The waderplace I described here yesterday, becomes better and better! Last night I got a telephone call by a birderfriend, who told me numbers had increased and that there were some new species as well. I had suggested him (I even might have been a little pushy.. ) to visit the place. He called me in surprise. New species for the area that Bas discovered were Pied Avocet Recurvirostra avosetta and Common Ringed Plover Charadrius hiaticula. Not real rarities, but nevertheless nice ones. Bas also saw a male Garganey Anas querquedula. One of our most beautiful ducks in Europe, and quite scarce.
These new discoveries were reason enough for me to visit the place again. With migrating birds you never know what to expect. Birds can stay for a couple of days or be gone in a few minutes. If you want to see something good, you should check good locations regularly. The inundated fields aparantly worked as a magnet for waders, so this was a potential good spot to find a rarity.
I didn't find any, but I enjoyed my stay. Numbers were high and birds were close. I got some splendid views.
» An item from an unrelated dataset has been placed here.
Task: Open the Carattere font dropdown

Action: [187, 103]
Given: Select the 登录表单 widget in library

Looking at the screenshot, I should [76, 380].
Taking pictures was a little harder.
I saw 20 Common Sandpiper Actitis hypoleucos, 4 Common Ringed Plover Charadrius hiaticula, 7 Ruff Philomachus pugnax, 5 Wood Sandpiper Tringa glareola and some other nice stuff.
Really special was the emergence of thousands of Mayflies. They were everywhere, crawling up my tripod, my throusers, my bag. We saw the emergence from their last larval instar to adulthood. For some species of Mayflies this only happens on one or two days in a year and the insects live very short maybe only as short as a few hours. This makes it even more special!